Failure to Timely Respond to Discovery Requests
In his first issue, Gundogan argues that the trial court erred in finding that he
refused to timely respond to discovery requests because he was out of the country
when Woodgrove mailed the requests to him.
Notice
Texas Rule of Civil Procedure 21a creates a presumption that a document
properly mailed has been received. Tex. R. Civ. P. 21a; Thomas v. Ray, 889 S.W.2d
237, 238 (Tex. 1994); Meek v. Bishop Peterson and Sharp, P.C., 919 S.W.2d 805,
810 (Tex. App.—Houston [14th Dist.] 1996, writ denied). The presumption may be
rebutted by an offer of proof of nonreceipt. Thomas, 889 S.W.2d at 238; Meek, 919
S.W.2d at 810. The presumption of receipt under Rule 21a vanishes when verified
evidence is introduced that the document was not received. Wembley Inv. Co. v.
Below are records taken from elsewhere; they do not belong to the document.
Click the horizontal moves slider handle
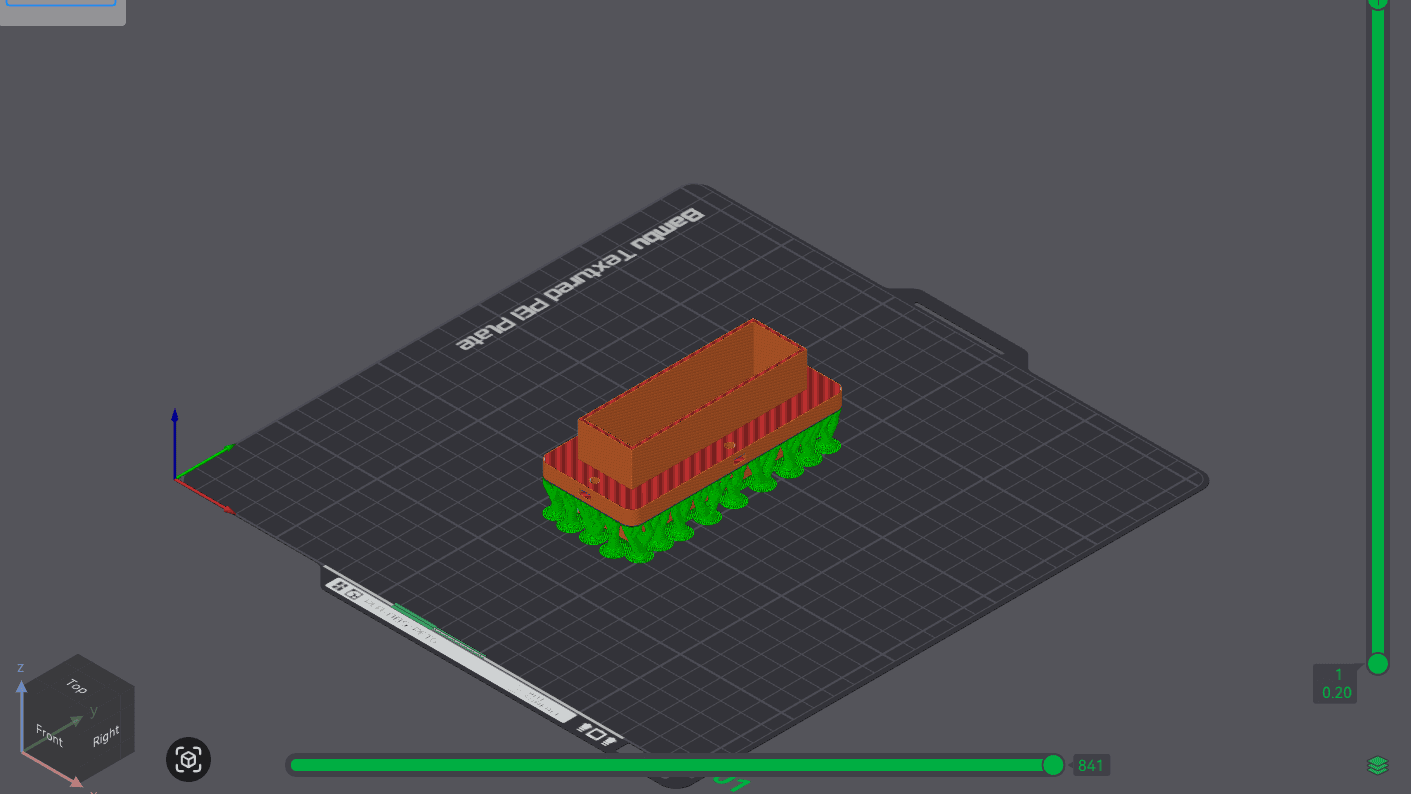1411x794 pixels. coord(1053,764)
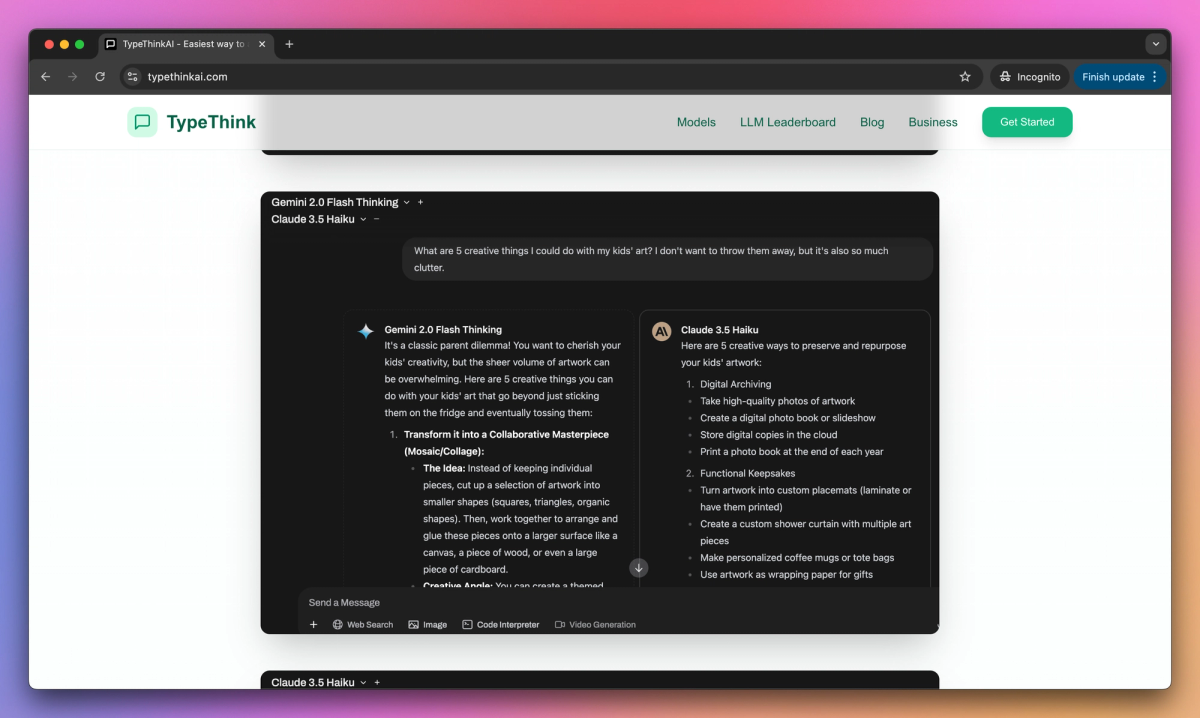Expand the Claude 3.5 Haiku model selector
This screenshot has height=718, width=1200.
click(x=363, y=219)
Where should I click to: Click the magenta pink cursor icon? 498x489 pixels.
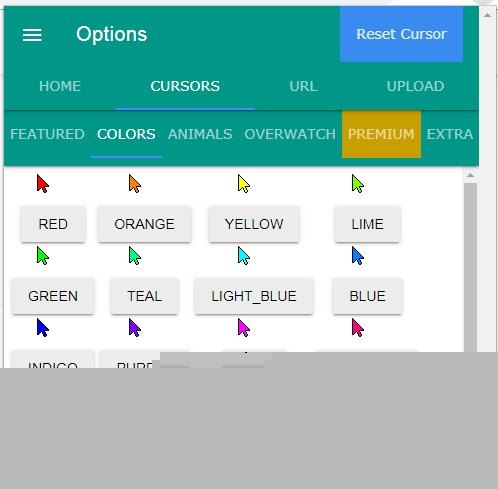pyautogui.click(x=244, y=328)
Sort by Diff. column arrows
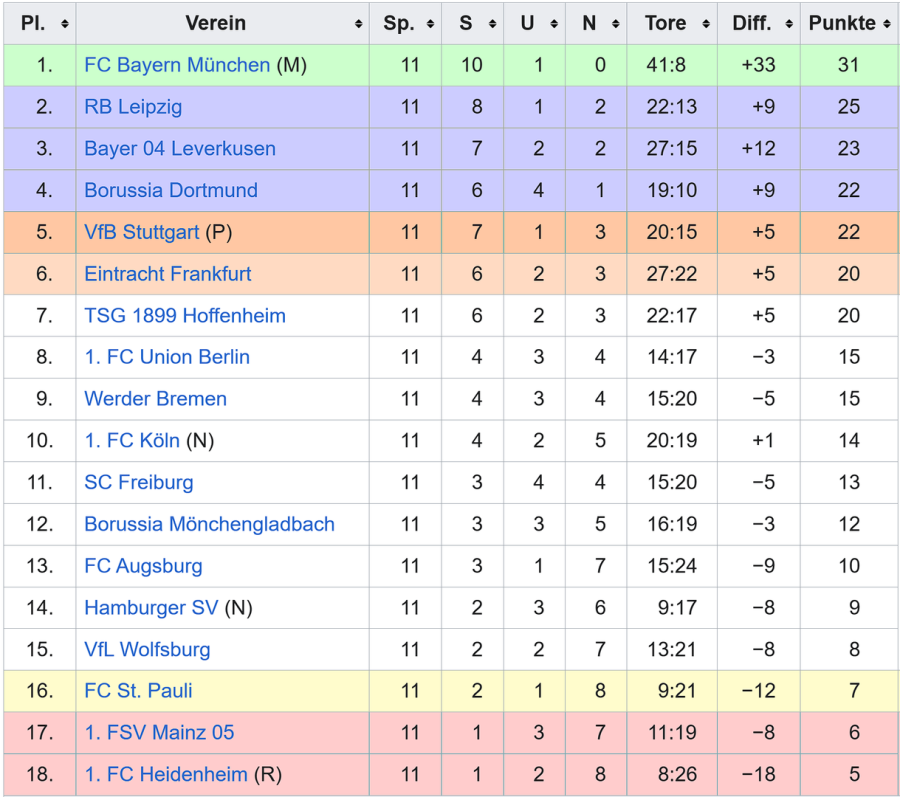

Herrera, 11 S.W.3d 924, 927 (Tex. 1999).
Here, Woodgrove offered its motion to compel Gundogan to comply with
discovery requests. Gundogan testified that he never received Woodgrove’s request
for production or its notice of the motion to compel. Although Gundogan’s testimony
is clear, direct, and readily controvertible, Woodgrove made no attempt to cross-examine Gundogan or to offer any evidence contrary to Gundogan’s. Woodgrove
offered only a returned envelope marked “unclaimed” as evidence that it properly sent
notice of the motion to compel. The record reveals that Woodgrove sent its request
for production and motion to compel to Gundogan during the time period that
Gundogan had previously stated that he would be out of the country. The trial court
was not free to disregard Gundogan’s uncontroverted testimony that he was out of the
country when Woodgrove sent him its requests for production and motion to compel
and the uncontroverted evidence that the mail was unclaimed. See City of Keller v.
Wilson, 168 S.W.3d 802, 820 (Tex. 2005). We hold that the trial court erred in
indulging the Rule 21a presumption that Woodgrove’s request for production and its
notice of the motion to compel were received by Gundogan. See Wembley, 11 S.W.3d
at 927.
Failure to Timely Respond
A party who fails to make a discovery response in a timely manner may not
introduce in evidence the material or information that was not timely disclosed, unless
the trial court finds either that there was good cause for the failure to timely make the
discovery response or that the failure to timely make the discovery response will not
unfairly surprise or prejudice the other party. Tex. R. Civ. P. 193.6; see also
Alvarado v. Farah Mfg. Co., 830 S.W.2d 911, 915 (Tex. 1992). The trial court has
discretion to determine whether the offering party has met its burden of showing good
cause to admit the testimony, but the trial court has no discretion to admit testimony
excluded by the rule without a showing of good cause. Alvarado, 830 S.W.2d at 915. Here, Gundogan offered four pieces of evidence to the trial court—an affidavit
from a witness, a photograph of the damage at his residence, a notice from an
unknown fire department requesting $477 to turn off Gundogan’s water, and a
damage estimate. Woodgrove objected to each of the four pieces of evidence on the
grounds that Gundogan failed to timely respond to discovery requests. The trial court
sustained each of Woodgrove’s four objections and excluded Gundogan’s four pieces
of evidence. Having held that the trial court erred in indulging the presumption that
the request for production and notice of the motion to compel Woodgrove properly
sent were received, we further hold that the trial court erred in excluding Gundogan’s
four pieces of evidence on the ground of failure to timely respond to discovery
requests. See Alvarado, 830 S.W.2d at 915.
Therefore, we sustain Gundogan’s first issue.
Conclusion
We reverse the judgment of the trial court and remand the case to the trial court
for a new trial.
Evelyn V. Keyes
Justice
Panel consists of Justices Jennings, Keyes, and Higley.